Salvini: der Aufstieg geht weiter

Der Sieg des Rechtsbündnisses in beiden Regionen zeigt auch, dass die Niederlage der 5SB durch die wachsenden Erfolge des Bündnisses zwischen Lega und Forza Italia mehr als ausgeglichen wird. Wobei sich innerhalb dieser klassischen Rechten die politischen Gewichte immer mehr zur Lega verschieben, obwohl sie in beiden Regionen zum ersten Mal antrat: In Sardinien hat sie die FI relativ knapp (mit 11 % gegenüber 8 %), in den Abruzzen sogar meilenweit überholt (mit 27,5 % gegenüber 9 %). Die flehentliche Bitte Berlusconis, nun das erfolgreiche Rechtsbündnis doch bitte auch auf die nationale Ebene auszudehnen, das heißt die 5SB aus der Koalition auszubooten und stattdessen Forza Italia hineinzunehmen, stößt bei Salvini auf taube Ohren. Denn erstens würde es Neuwahlen erforderlich machen, womit der Unsicherheitsfaktor Mattarella ins Spiel käme. Und zweitens weiß Salvini, dass sich die Taktik, an zwei Tischen zu pokern, d. h. zwei verschiedene Bündnispartner gegeneinander auszuspielen, für ihn auszahlt: Auf der nationalen Ebene drängt er die 5SB Schritt für Schritt zurück (bzw. „saugt sie aus“, wie es treffender heißt), womit ihm auch die unangefochtene Führerschaft in der traditionellen Rechten fast von selbst in den Schoß fällt. Berlusconis Appelle zur Einheit der Rechten werden jeden Monat ein Stück demütiger.
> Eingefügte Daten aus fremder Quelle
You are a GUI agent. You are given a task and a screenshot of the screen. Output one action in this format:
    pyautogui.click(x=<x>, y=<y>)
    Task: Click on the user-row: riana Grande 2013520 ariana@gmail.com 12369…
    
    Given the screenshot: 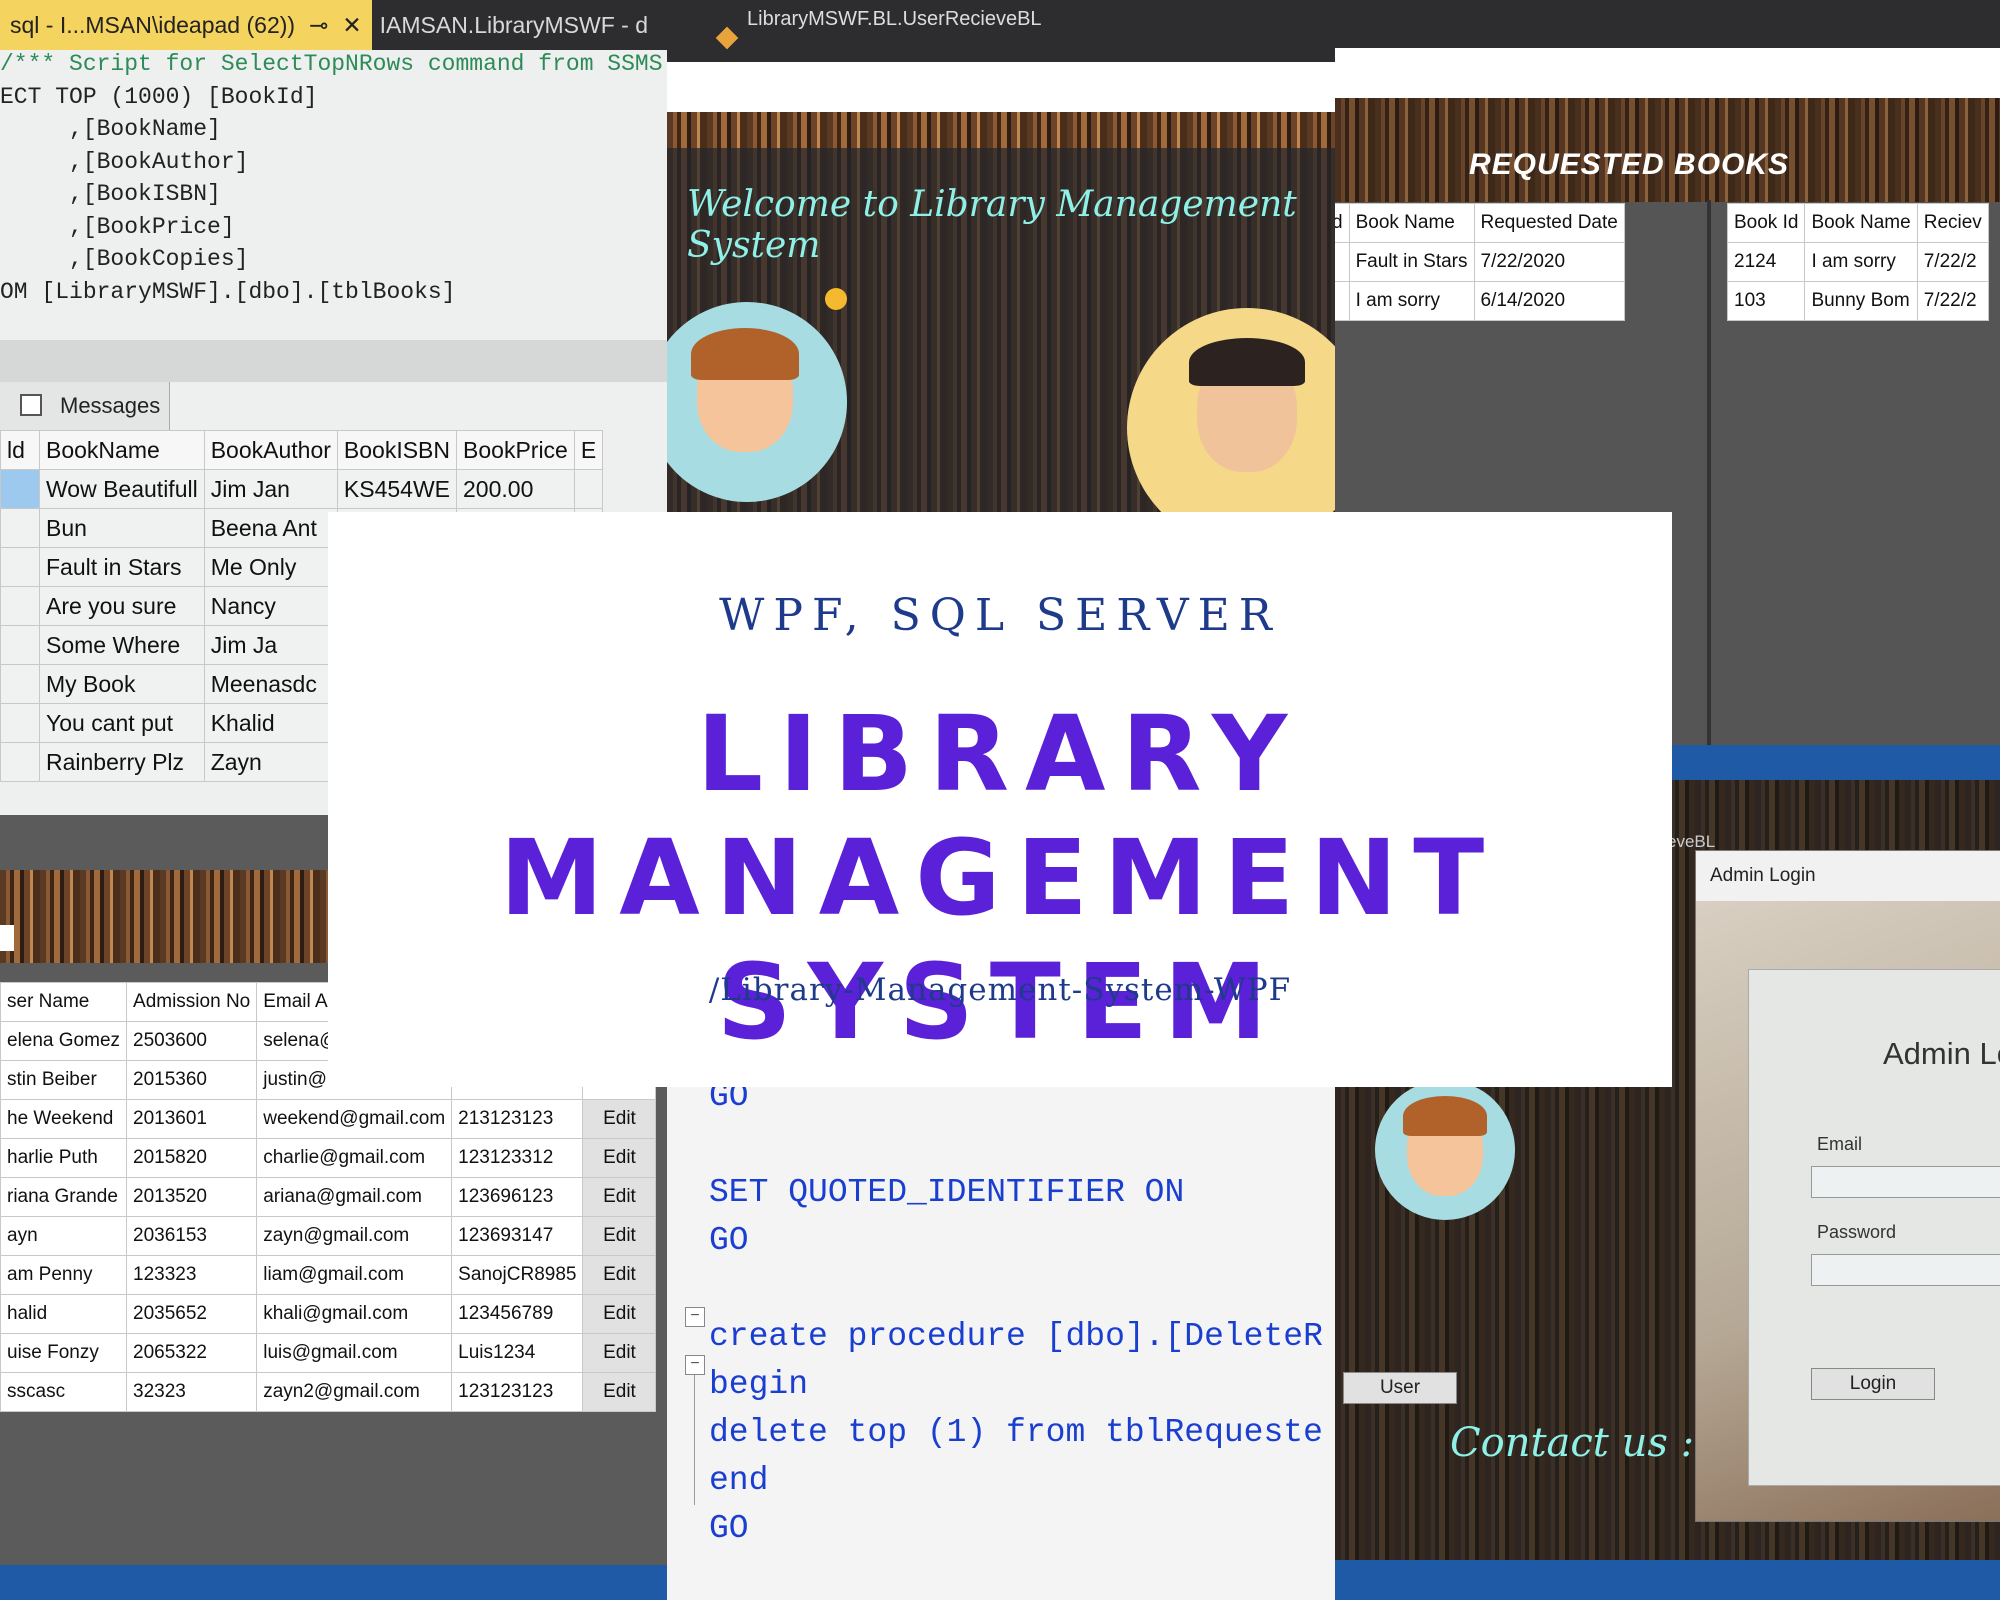 What is the action you would take?
    pyautogui.click(x=328, y=1197)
Die Linke: „Trotz alledem“

Dann gibt es noch den Mittelinks-Block – „trotz alledem“, wie Ezio Mauro trotzig in der „Repubblica“ titelte. In beiden Regionen kam er auf gut 30 % – zu wenig, um an der Macht teilhaben zu können, zu viel, um sich aufgeben zu müssen. Für diejenigen Linken, die den rechten Erdrutsch des letzten Jahres nur als schlechten Traum erlebten, aus dem man endlich nur wieder aufwachen muss, war das Ergebnis eine weitere Enttäuschung. Für diejenigen, bei denen das verstörende Gefühl überwiegt, dass alles ins Rutschen geraten ist, ohne dass noch irgendein Halt in Sicht ist, gibt es einen Hoffnungsschimmer. Das scheinbar unaufhaltsame Wegbröckeln der Wählerschaft nach rechts könnte vielleicht gestoppt sein – immerhin verzeichnen die Wahlforscher zehn Prozent „Rückkehrer“ von der 5SB, was einige sogar schon von „Trendwende“ reden lässt. Es ist wie bei der Wanderung im Watt, wo bei Ebbe die Priele fast leer sind und man nicht weiß, ob die kleinen Rinnsale noch die Nachzügler des ablaufenden oder schon die Vorboten des zurückkehrenden Wassers sind. Mit dem Unterschied, dass der Wattwanderer weiß, dass er den Grund erreicht hat und die Flut in den nächsten Stunden zurückkehren wird. Während der politische Wanderer durch das heutige Italien erst in Jahren wissen wird, ob er jetzt schon ganz unten angekommen ist.

Reaktionen

Salvini ist der eigentliche Gewinner dieser Wahlen, aber klug genug, die Schwächung der 5SB durch die Landtagswahlen vorerst nicht auszunutzen, sondern stattdessen zu verkünden, er werde „niemals“ auf nationaler Ebene in eine Koalition mit Berlusconi zurückkehren. Einerseits honorierte er damit seine Rettung vor der Justiz, zu der die 5-Sterne-Bewegung wesentlich beitrug (s. „Bahn frei für den Vaterlandsverteidiger“), andererseits machte er sie damit noch abhängiger. Und schob auch gleich ein Angebot hinterher, das diese Abhängigkeit ein für alle Mal besiegeln könnte: Er würde auch die 5SB gern in jener Euro-Gruppe begrüßen, für die er (neben Le Pen natürlich) auch den Polen Kaczynski gewinnen will. Die Falle ist aufgestellt, zumal Di Maio Mühe hat, auf der europäischen Ebene Bündnispartner zu finden.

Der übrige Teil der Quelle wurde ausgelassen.